Accorciò le sue visite ad Abberkam. Il Capo era già capace di alzarsi, di badare alle sue cose, di prepararsi la colazione. Lei gli teneva rifornita la scatola della torba presso il camino, e la dispensa piena, e adesso gli portava la cena ma non si fermava a mangiare con lui. Lui restava quasi sempre serio e silenzioso, e lei stava attenta a quel che diceva. Stavano in guardia. Le mancavano le ore nella stanza a occidente al piano di sopra, ma era acqua passata, una specie di sogno, una dolcezza scomparsa.
Un pomeriggio Eyid arrivò da sola alla casa di Yoss, cupa in volto. «Credo che non tornerò più qua,» le disse.
«Che è successo?»
La fanciulla si strinse nelle spalle.
«Vi sorvegliano?»
«No. Non lo so. Sa, potrei… Potrei essere pregna.» Usava il vecchio termine da schiavi per "incinta".

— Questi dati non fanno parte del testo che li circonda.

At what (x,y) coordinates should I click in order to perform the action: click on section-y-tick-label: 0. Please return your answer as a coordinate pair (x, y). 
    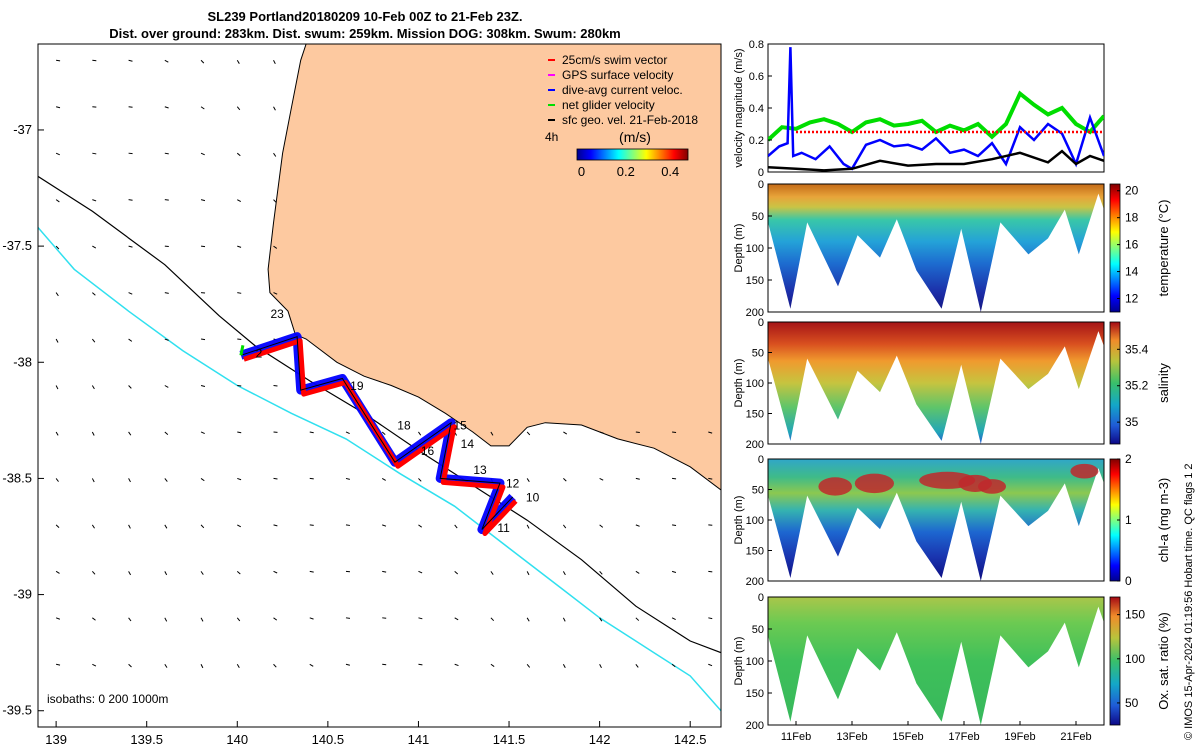
    Looking at the image, I should click on (761, 323).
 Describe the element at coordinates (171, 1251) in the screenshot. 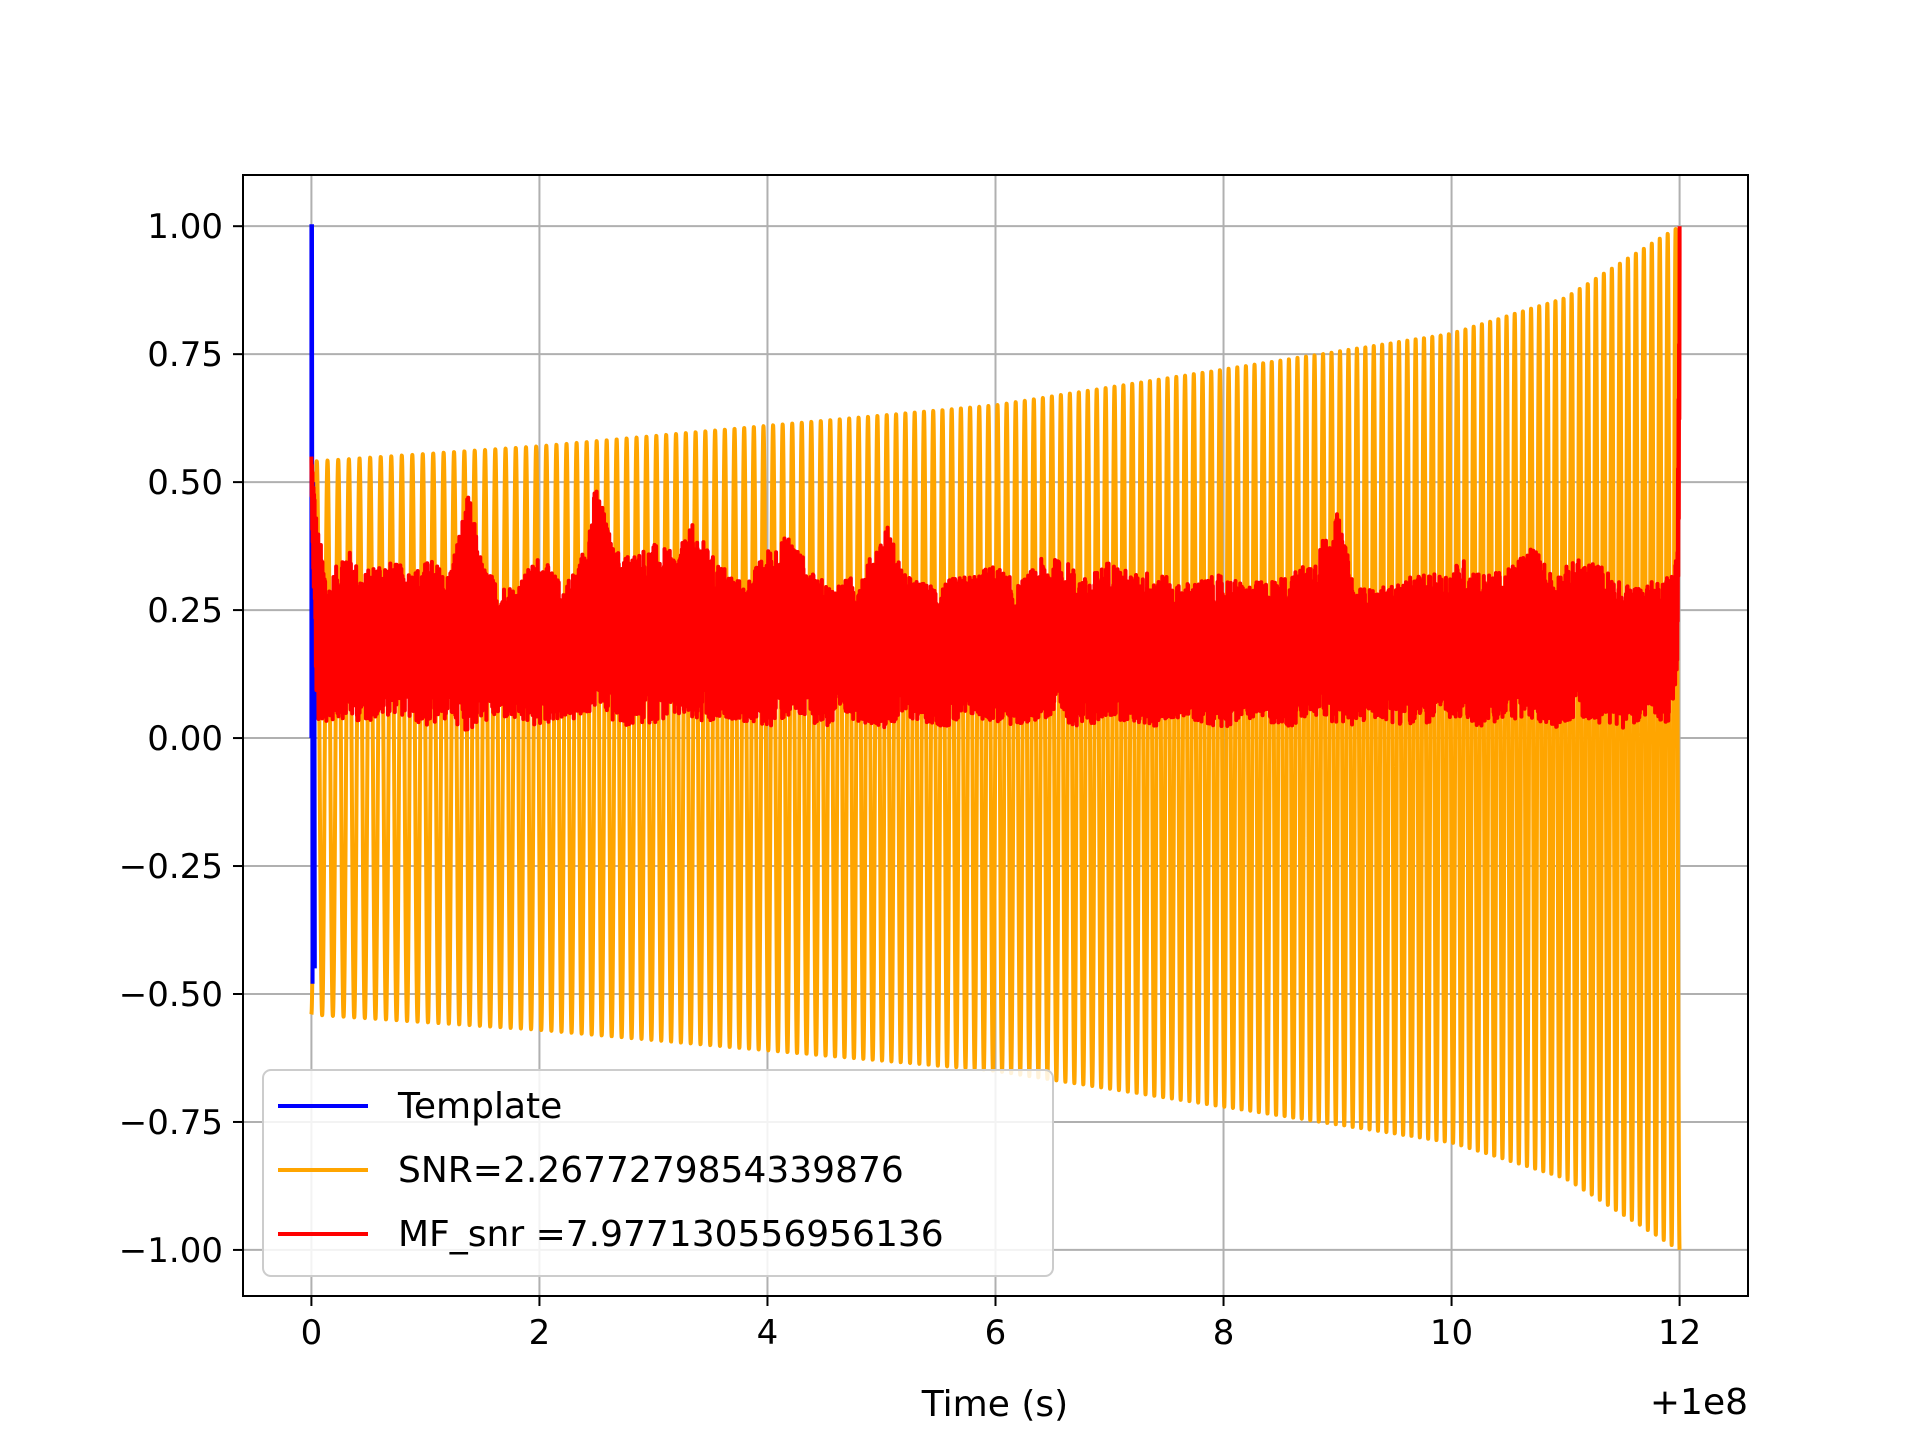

«Hai usato i contraccettivi, vero?» Li aveva comprati a Veo per la coppietta, in gran quantità.
Eyid fece un cenno vago col capo. «Credo sia un errore,» disse, imbronciando il labbro.
«Fare l'amore? Usare anticoncezionali?»
«Credo sia un errore,» ripeté la ragazza, con una fulminea occhiata rancorosa.